# fette barsche im herbst in dziwnow (polen)



## Viper5684 (15. August 2008)

hi leute,
ich werde wohl dieses jahr wiedermal nach polen im herbst pilgern auf die fetten herbst-barsche...in dziwnow mündet der fluss "dziwna" ins meer (somit kostet zum glück die jahreskarte gerade ma 13€ oder so, egal ob angelschein oder nich, bis zur ersten brücke) dort schwimmen im herbst die fetten barsche hinein...ok...gegen die einheimischen hat man da eh verloren, da die penner extra gebaute kescher haben, damit sie am abend kleine krabben-tierchen damit fangen könne...
dies ist dort leider der beste köder...
ich werde es dieses jahr mal mit drop-shot versuchen...letztes jahr hatte ich weniger erfolg...zwar saßen die penner auf booten und zogen einen 40er barsch nachm anderen mit ihren scheiß krabben, jedoch hatte ich nur einen 45er auf rotwurm in 2 tagen...

hat einer von euch auch schonmal versucht dort zu angeln? oder kennt einer besserer plätze in polen an der ostsee wo man auf barsch gehen kann?

mfg


----------



## alex82 (15. August 2008)

*AW: fette barsche im herbst in dziwnow (polen)*

Und wieso sind das jetzt Penner bloß weil sie die erfolgreichste Methode für sich nutzen?
Sind sie zu gut bist du zu schlecht.
Probier es dort doch mal mit Gummikrebsen so wie Hellgies,Hog Impact oder den Bug Ants.


----------



## Viper5684 (15. August 2008)

*AW: fette barsche im herbst in dziwnow (polen)*

das penner sollte ironisch gemeint sein....i-wo meine ich es aber ernst...würdest du die leute sehen, was sie da anstellen, dann wüsstest du was ich meine....
die  nehmen alles mit...ob 40er...30er oder 15er barsch...da wird nichts verschohnt...
und geangelt wird mit ner 35er mono, damit die barsche nich die geirngste chance haben#d

btw...kennste nen i-net shop, der die teile verkauft? finde nämlich nix


----------



## bolban (15. August 2008)

*AW: fette barsche im herbst in dziwnow (polen)*

...auch ein 15er Barsch schmeckt halt gut.#h
Kannst Du nicht auch so einen Kescher bauen,
um damit die Krebse zu fangen?


----------



## Viper5684 (15. August 2008)

*AW: fette barsche im herbst in dziwnow (polen)*

naja hab auch schon drüber nachgedacht....muss man halt ziemlich viel schweißen...und schwer muss das teil sein, damit man es am meeresgrund führen kann...
das is halt das problem...aber früher oder später werde ich es warscheinlich echt nachbauen müssen...wie gesagt..die einheimischen gehen dort richtig ab damit


----------



## bolban (15. August 2008)

*AW: fette barsche im herbst in dziwnow (polen)*

...oder Du kaufst denen welche ab, werden schon nicht so sein die Jungs.


----------



## alex82 (15. August 2008)

*AW: fette barsche im herbst in dziwnow (polen)*

zB: camo-tackle und köderwahnsinn,
das sind jedenfalls meine Favoriten.

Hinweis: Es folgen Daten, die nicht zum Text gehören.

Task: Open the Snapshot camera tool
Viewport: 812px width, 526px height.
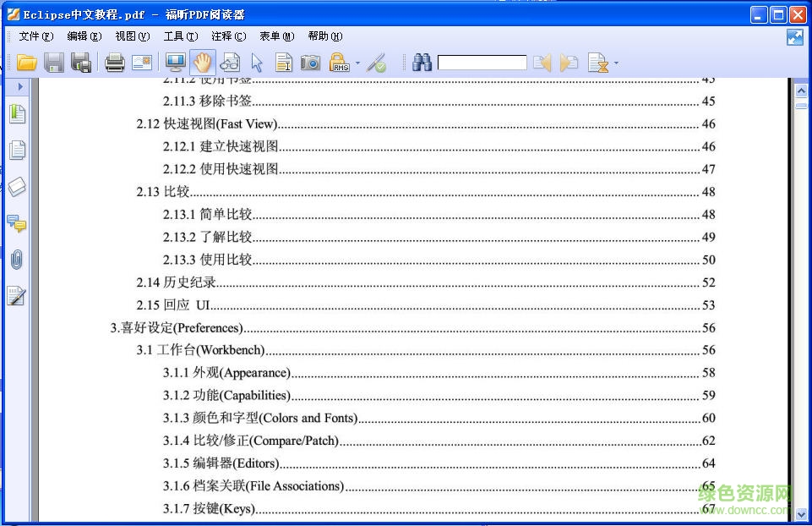Action: (310, 62)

Ja das mit dem abschlagwn das ist halt die Mentalität. Dort fischen sicherlich noch viele Leute um sich zu ernähren. Das kann man, glaube ich, nicht verurteilen.


----------



## batron (15. August 2008)

*AW: fette barsche im herbst in dziwnow (polen)*

Das mit den Krabben kann ich bestätigen, hatte letzten September einen 35iger Barsch den ich verwertet habe.
Der hatte den Magen voller Minikrabben ca. 5 Centgrösse.
Fangort: Bodden um Rügen.

gruß 
Tilo


----------



## Zapper75 (15. August 2008)

*AW: fette barsche im herbst in dziwnow (polen)*

Moinsen.

Hier wat is mit ner Krebsreuse?

http://cgi.ebay.de/1-Stueck-Krebsreuse-fuer-Koederfisch-60x45x24cm_W0QQitemZ170249711674QQcmdZViewItem?hash=item170249711674&_trkparms=72%3A823|39%3A1|66%3A2|65%3A12|240%3A1318&_trksid=p3286.c0.m14&timeout=1218798802839

Kostet nich die Welt und sicherlich fängig für die Krabben. Keine Ahnung wie lange Du da bist, aber auf nen Versuch würde ich es  ankommen lassen.

Gruß Zapper


----------



## Viper5684 (19. August 2008)

*AW: fette barsche im herbst in dziwnow (polen)*

hmm...
also das sind solche krabben hier
http://www.akwarysci.com/img/krewetka_baltycka_s.jpg
ich glaube da eignet sich das leider nich...und abkaufen bei denen...hahaha...die würden das nie im leben machen...glaubt mir...ich kenn die leute da einfach gut genug...18 jahre fahre ich nämlich an die ostsee in polen...und immer in denselben ort


----------